■ Supplied material ■
Segment Open

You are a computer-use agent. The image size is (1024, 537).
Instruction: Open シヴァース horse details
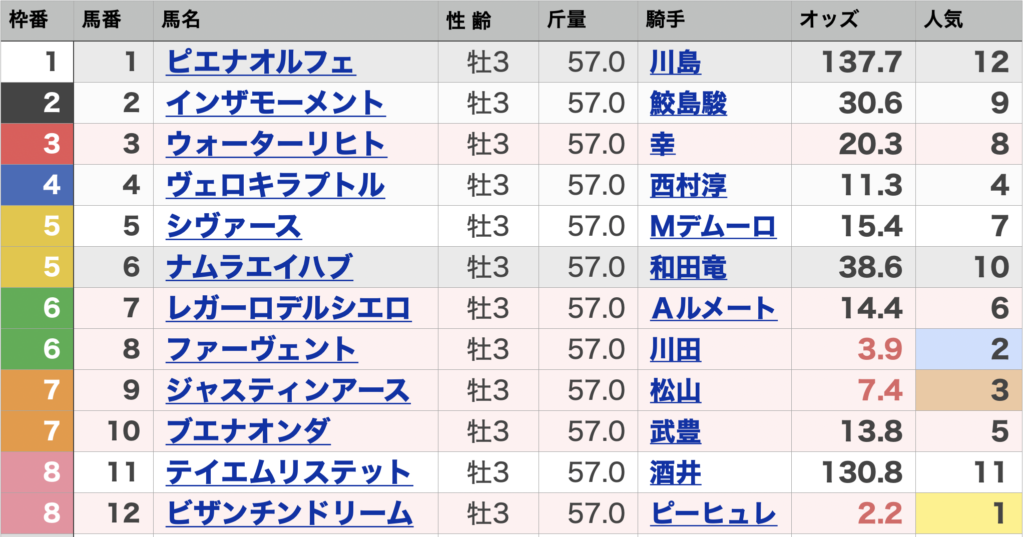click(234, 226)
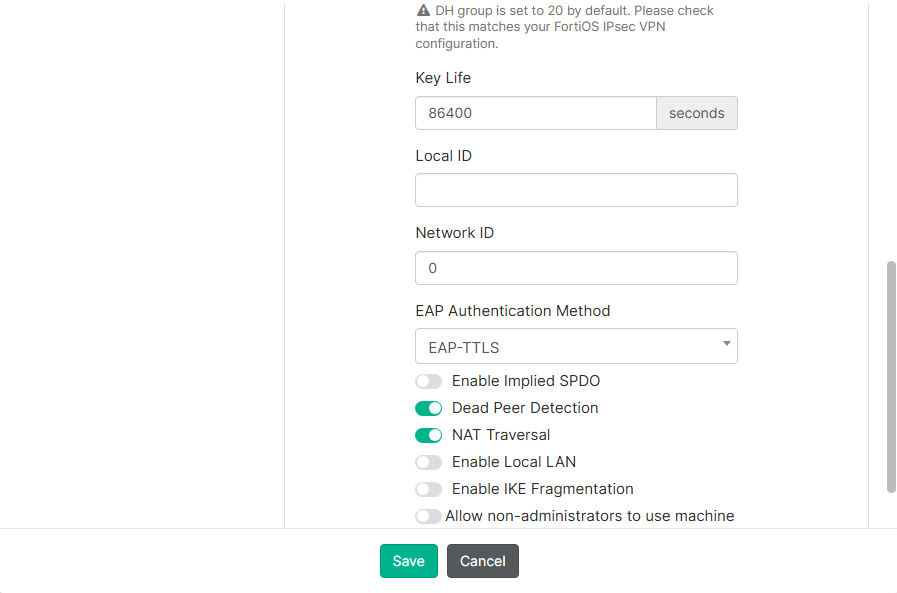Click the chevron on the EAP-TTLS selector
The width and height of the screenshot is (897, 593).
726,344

Segment Closed

■ The task ■
Every entry above needs to be printed again exactly, with its pictures left out.

■ Response area ■
You are a computer-use agent. The image size is (1024, 537).
Instruction: Open シヴァース horse details
click(234, 226)
Click the chevron on the EAP-TTLS selector
The width and height of the screenshot is (897, 593).
726,344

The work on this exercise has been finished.